Quand Lasthénie revint à elle, sa mère accablée gisait dans la chambre, couchée par terre, la face collée au crucifix, mais le mouvement que fit la jeune fille, en reprenant connaissance, et la plainte qu’elle jeta tirèrent de son accablement madame de Ferjol, qui se leva, et se dressant de toute sa hauteur devant sa fille, avec son front ensanglanté :

— Tu vas tout me dire, malheureuse, — fit-elle impérieusement, — je veux tout savoir. Je veux savoir à qui tu t’es donnée dans cette solitude où nous vivons comme deux recluses et où il n’y a pas un homme fait pour toi ! —

Lasthénie poussa un cri encore, mais, sans force pour répondre, elle regarda sa mère avec la stupidité hagarde de l’étonnement…

— Oh ! dit madame de Ferjol, plus de silence ! plus de mensonge ! plus de comédie ! Ne fais pas l’étonnée ! ne fais pas la stupide ! ajouta la dure mère qui n’était plus une mère, mais un juge, et un juge prêt à devenir un bourreau.

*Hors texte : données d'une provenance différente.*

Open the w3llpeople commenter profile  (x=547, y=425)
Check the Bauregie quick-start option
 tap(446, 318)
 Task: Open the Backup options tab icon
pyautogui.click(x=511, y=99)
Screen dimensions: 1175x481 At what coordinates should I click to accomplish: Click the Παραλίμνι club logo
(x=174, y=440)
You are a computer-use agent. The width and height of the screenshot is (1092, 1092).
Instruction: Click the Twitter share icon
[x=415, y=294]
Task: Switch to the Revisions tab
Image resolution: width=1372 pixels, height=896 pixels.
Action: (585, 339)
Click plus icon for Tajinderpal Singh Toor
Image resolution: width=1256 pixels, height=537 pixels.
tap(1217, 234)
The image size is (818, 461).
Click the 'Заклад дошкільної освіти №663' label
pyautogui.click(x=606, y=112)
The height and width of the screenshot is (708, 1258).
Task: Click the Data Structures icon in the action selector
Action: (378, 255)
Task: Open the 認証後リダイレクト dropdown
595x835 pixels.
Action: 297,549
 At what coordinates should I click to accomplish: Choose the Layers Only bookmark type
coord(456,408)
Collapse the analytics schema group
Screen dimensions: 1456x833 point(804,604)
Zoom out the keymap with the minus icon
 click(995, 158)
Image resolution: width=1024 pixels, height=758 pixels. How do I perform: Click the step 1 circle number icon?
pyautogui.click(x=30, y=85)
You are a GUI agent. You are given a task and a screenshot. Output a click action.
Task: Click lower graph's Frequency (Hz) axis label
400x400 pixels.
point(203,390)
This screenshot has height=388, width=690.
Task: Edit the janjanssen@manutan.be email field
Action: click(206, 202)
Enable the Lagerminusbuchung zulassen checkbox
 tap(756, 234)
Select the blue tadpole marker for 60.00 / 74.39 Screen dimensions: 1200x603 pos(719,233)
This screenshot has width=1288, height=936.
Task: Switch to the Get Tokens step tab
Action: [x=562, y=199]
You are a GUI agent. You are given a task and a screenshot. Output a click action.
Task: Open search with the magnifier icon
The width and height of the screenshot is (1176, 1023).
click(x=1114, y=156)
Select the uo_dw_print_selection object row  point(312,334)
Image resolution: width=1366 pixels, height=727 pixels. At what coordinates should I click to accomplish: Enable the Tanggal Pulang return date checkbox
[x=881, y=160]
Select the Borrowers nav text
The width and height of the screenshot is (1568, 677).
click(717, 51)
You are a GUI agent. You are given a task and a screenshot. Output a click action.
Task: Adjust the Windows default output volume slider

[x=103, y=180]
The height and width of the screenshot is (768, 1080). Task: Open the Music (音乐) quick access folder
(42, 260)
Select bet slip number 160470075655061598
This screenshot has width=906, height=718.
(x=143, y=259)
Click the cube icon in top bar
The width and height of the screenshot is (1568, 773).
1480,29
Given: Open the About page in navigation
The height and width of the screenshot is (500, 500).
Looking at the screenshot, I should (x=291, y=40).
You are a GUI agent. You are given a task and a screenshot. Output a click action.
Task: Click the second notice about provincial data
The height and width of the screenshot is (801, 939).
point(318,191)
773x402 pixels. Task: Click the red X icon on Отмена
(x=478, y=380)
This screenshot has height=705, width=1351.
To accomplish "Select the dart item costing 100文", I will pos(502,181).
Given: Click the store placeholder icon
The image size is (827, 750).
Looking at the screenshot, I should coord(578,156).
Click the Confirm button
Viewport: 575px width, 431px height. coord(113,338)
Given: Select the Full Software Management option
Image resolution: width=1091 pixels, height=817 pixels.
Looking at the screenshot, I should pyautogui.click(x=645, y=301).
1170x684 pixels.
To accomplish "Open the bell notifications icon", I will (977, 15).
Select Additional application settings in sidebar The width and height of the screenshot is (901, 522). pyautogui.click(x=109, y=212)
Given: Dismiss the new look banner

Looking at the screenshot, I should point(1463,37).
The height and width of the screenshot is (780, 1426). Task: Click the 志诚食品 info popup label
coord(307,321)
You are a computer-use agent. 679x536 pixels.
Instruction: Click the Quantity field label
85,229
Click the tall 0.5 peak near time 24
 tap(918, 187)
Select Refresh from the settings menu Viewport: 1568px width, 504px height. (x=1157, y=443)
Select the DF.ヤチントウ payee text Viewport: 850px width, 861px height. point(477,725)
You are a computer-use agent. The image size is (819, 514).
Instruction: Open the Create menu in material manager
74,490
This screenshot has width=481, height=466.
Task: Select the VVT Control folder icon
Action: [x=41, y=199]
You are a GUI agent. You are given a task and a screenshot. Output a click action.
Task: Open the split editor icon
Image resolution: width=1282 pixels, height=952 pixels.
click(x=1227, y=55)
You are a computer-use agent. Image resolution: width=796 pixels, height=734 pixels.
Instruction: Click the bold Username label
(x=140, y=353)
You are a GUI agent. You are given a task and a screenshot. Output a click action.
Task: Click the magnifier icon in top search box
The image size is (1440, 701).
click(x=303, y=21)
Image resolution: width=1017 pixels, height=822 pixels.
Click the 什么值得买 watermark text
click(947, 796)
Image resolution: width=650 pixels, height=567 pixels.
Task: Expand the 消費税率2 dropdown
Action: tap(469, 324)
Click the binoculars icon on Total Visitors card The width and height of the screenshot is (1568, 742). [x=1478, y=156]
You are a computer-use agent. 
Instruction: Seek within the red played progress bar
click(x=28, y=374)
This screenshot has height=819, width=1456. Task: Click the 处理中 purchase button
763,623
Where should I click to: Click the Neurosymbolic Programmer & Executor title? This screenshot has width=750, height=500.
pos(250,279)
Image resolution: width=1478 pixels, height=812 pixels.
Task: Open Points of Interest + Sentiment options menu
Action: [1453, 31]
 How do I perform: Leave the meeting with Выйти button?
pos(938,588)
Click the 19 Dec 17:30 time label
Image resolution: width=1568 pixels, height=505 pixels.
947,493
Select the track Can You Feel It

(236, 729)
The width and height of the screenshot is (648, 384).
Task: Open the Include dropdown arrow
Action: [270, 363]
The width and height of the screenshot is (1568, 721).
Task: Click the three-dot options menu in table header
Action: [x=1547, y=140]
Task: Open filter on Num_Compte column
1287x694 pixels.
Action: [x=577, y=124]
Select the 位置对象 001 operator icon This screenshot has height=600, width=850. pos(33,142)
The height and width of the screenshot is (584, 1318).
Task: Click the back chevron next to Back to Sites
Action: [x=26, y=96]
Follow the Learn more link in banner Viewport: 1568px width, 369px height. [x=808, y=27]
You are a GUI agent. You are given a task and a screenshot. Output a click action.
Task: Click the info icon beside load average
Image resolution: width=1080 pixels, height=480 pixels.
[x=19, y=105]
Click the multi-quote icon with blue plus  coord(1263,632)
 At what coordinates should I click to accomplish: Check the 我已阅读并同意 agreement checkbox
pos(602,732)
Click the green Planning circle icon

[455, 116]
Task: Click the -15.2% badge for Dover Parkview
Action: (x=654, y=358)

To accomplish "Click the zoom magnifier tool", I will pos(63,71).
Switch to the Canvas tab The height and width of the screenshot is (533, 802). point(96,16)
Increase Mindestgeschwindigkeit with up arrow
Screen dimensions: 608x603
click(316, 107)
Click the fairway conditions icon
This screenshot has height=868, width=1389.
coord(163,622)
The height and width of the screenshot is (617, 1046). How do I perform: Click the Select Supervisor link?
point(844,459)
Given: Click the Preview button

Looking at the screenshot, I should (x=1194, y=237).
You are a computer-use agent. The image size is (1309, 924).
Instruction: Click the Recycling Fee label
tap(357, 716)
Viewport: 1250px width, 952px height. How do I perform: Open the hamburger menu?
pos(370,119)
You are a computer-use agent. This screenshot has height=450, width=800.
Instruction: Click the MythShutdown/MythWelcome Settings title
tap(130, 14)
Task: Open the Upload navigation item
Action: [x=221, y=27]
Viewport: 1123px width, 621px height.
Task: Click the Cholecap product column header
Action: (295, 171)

— Mais, ma mère, — s’écria la pauvre enfant, insultée dans son innocence et dans toutes ses pudeurs, et qui, révoltée de tant de cruauté et d’injustice aveugle, éclata en sanglots d’angoisse et de colère, — que voulez-vous que je vous dise ? qu’avez-vous contre moi ?… Je ne sais rien. Je ne comprends rien à ce que vous dites, sinon que c’est affreux, incompréhensible et affreux ! Vous me faites mourir. Vous me rendez folle, et vous semblez l’être autant que moi, ma pauvre mère, avec vos horribles paroles et votre front qui saigne…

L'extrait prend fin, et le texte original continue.